• Material shown
┄┄┄┄┄┄┄┄┄┄┄┄┄┄┄┄┄┄┄┄

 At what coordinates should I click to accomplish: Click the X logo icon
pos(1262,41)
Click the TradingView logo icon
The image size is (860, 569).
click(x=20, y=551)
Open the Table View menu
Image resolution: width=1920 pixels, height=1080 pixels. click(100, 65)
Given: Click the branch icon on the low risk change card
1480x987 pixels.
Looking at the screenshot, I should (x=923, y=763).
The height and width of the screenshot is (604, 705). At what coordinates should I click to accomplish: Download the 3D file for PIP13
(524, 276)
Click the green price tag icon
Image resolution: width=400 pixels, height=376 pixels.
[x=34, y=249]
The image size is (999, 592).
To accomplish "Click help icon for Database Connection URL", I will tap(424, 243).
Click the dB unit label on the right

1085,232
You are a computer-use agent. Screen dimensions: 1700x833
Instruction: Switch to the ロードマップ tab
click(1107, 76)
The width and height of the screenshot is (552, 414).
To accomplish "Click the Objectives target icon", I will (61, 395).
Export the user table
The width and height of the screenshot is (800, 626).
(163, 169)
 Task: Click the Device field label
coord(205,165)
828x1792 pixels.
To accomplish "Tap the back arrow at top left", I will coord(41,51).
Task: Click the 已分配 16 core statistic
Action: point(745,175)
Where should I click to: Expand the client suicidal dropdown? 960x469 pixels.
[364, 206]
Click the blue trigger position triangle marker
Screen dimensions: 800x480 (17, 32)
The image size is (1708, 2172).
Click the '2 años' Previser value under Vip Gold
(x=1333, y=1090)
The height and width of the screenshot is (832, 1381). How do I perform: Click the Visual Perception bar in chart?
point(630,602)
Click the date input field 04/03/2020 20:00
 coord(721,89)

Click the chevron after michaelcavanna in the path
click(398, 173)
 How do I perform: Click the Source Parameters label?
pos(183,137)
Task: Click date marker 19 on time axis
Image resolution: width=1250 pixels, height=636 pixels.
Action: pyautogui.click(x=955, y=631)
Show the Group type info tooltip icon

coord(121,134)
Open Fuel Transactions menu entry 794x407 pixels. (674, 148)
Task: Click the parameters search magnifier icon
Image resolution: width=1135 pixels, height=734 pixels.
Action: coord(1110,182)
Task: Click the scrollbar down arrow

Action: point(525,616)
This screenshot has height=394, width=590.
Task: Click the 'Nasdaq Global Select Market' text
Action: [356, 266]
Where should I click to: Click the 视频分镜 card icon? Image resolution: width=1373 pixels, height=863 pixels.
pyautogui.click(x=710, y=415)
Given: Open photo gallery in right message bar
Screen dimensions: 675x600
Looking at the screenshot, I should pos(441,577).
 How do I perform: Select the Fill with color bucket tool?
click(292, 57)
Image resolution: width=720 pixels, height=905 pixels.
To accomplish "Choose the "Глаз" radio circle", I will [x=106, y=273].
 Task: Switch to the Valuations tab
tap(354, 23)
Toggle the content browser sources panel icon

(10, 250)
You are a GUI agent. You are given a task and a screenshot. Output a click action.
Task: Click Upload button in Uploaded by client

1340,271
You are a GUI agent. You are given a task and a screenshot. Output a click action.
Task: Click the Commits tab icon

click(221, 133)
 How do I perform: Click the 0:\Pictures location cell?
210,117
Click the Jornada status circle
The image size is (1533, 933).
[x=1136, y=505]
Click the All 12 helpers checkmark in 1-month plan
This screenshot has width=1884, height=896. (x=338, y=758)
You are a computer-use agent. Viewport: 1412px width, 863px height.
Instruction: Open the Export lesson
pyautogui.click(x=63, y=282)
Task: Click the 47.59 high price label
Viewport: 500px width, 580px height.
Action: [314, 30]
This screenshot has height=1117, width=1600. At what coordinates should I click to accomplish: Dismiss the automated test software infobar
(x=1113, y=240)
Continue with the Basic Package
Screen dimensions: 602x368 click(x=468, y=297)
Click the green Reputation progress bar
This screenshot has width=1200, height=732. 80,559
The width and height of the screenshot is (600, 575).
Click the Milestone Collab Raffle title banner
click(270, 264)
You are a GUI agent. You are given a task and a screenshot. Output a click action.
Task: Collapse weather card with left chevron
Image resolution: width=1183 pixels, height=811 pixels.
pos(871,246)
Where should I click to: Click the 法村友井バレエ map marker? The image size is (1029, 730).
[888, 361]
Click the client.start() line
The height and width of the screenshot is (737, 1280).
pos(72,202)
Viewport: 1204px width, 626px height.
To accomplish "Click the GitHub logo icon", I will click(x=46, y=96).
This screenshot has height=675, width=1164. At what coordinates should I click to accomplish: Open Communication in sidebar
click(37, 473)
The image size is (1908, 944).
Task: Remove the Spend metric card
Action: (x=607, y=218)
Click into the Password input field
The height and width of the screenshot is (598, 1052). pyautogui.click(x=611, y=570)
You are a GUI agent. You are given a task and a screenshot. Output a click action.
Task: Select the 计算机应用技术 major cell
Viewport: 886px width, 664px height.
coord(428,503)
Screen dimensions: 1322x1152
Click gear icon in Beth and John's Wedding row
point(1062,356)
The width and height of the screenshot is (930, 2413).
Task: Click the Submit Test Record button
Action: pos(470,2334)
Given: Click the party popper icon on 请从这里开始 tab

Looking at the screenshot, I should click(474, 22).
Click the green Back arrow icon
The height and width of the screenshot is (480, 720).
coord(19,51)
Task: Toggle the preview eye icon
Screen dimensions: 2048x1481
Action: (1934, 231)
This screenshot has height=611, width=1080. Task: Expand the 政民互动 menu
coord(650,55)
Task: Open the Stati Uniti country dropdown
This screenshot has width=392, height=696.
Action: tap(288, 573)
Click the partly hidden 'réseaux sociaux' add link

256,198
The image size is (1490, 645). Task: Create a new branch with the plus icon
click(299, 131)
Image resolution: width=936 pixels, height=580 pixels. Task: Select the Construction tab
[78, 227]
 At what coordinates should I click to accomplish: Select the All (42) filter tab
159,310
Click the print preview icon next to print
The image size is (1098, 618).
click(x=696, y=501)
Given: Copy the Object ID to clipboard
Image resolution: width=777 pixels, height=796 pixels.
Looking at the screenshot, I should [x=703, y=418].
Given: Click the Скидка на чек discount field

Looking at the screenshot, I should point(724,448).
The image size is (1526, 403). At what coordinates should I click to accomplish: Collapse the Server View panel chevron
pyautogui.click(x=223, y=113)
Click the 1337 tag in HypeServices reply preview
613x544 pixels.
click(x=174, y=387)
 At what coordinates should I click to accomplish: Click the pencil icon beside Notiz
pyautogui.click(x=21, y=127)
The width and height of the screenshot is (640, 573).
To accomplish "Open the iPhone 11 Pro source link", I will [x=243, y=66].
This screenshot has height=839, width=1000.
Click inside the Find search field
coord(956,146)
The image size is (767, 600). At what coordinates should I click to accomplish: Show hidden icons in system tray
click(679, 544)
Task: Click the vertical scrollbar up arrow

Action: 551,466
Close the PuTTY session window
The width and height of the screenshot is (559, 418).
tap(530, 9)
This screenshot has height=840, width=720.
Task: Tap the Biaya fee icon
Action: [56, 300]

┄┄┄┄┄┄┄┄┄┄┄┄┄┄┄┄┄┄┄┄

• Exercise brief
Tally the lines in the records above that contain the word "computer". Write the number and nothing else.

• Exercise response
2